O prefeito de Nova Friburgo, Johnny Maycon (PL), vetou na semana passada o projeto de lei que propõe a criação de um Cadastro Municipal de Cães e Gatos. O projeto de autoria do vereador Cláudio Damião (PT), presidente da Comissão de Proteção e Defesa do Bem-Estar Animal, do Legislativo, foi aprovado, por unanimidade, pela Câmara Municipal, em outubro.
Segundo Damião, a implementação do Cadastro Municipal visa a identificação e controle sanitário, podendo monitorar a saúde dos animais, facilitando a aplicação de políticas públicas de vacinação e controle de zoonoses, o combate ao abandono e maus-tratos. A proposta de criação do cadastro municipal dos pets segue a lei federal 15.046, de 17 de dezembro de 2024, que autoriza a criação do Cadastro Nacional de Animais Domésticos.

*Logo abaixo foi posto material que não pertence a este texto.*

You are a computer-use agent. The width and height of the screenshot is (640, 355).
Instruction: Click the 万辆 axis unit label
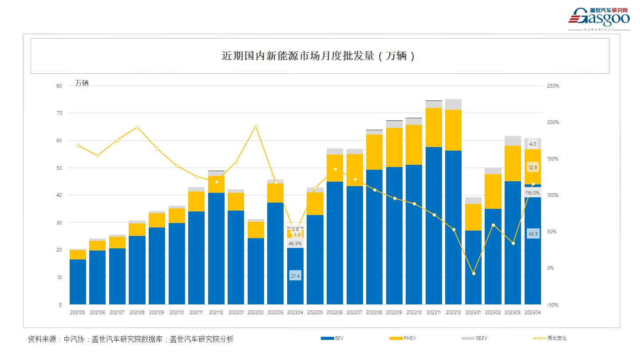(x=83, y=84)
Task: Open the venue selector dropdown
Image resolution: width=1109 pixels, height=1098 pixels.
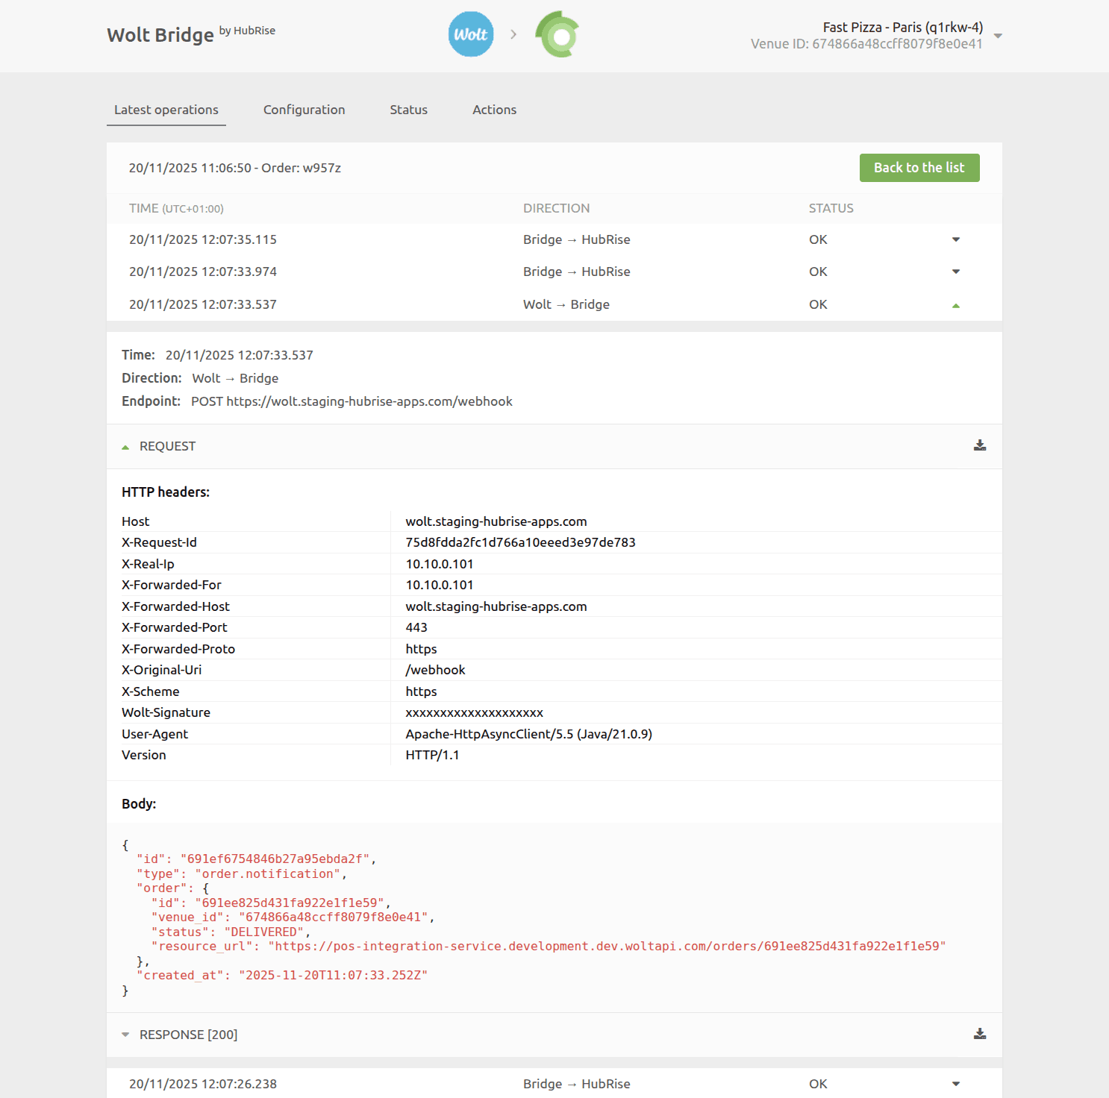Action: tap(998, 35)
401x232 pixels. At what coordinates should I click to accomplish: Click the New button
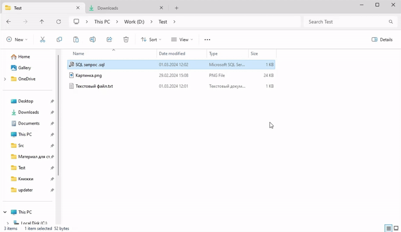click(x=17, y=40)
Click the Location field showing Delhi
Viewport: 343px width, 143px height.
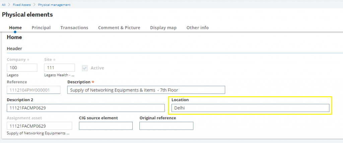(x=251, y=108)
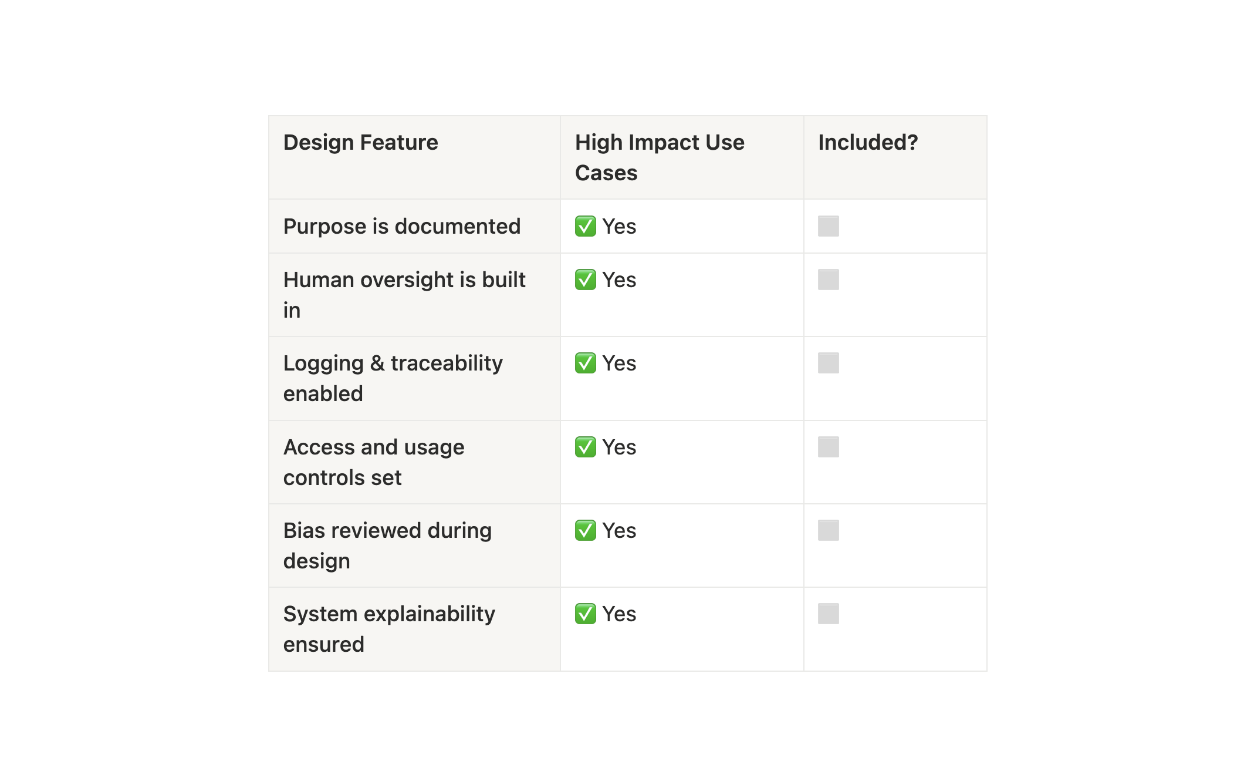The width and height of the screenshot is (1244, 761).
Task: Click green checkmark for Access and usage controls
Action: click(585, 447)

“Como presidente da Comissão de Proteção e Defesa do Bem-Estar Animal, fico estarrecido com a postura do município em negar algo simples que contribuiria muito com as políticas públicas da causa animal. Políticas estas que vão muito além do que organizar feiras de adoção. Trata-se de um trabalho contínuo. Infelizmente continuamos sem dados sobre a quantidade de animais no município”, sustentou o vereador ao garantir que irá mobilizar protetores de animais para que o veto do prefeito seja derrubado.
O que diz a prefeitura
A VOZ DA SERRA questionou a Prefeitura de Nova Friburgo nesta terça-feira, 18, sobre o motivo do veto ao projeto de lei aprovado pelos vereadores e obteve como resposta, em nota, que, em relação ao projeto de lei 5.109/2025, “o Executivo, embora reafirmando o seu compromisso com a política de bem-estar animal com a criação da Sebea (Secretaria Municipal de Bem-estar Animal) que antes era uma subsecretaria, e reconhecendo a importância da matéria tratada na proposição, uma vez que visa à consecução de louvável política pública em defesa da proteção e bem estar de cães e gatos, não pode deixar de realizar a análise da legalidade e constitucionalidade do projeto.”
Ainda segundo a nota, a Procuradoria-Geral do Município “verificou a existência de inconstitucionalidade por vício formal de iniciativa, tendo em vista que o Poder Legislativo não possui competência para a propositura de leis que prevejam atribuições de secretarias e órgãos da administração direta e indireta, conforme prevê o artigo 61 da Constituição Federal, que é aplicado aos estados e municípios.”
“Ressalta-se ainda, que o veto foi conferido por uma questão de inconstitucionalidade formal, ou seja, não significa que o Executivo seja contrário à proposição ou a matéria, contudo, o processo legislativo definido pela Constituição Federal deve ser seguido com rigor, sob pena de inconstitucionalidade”, destaca a nota.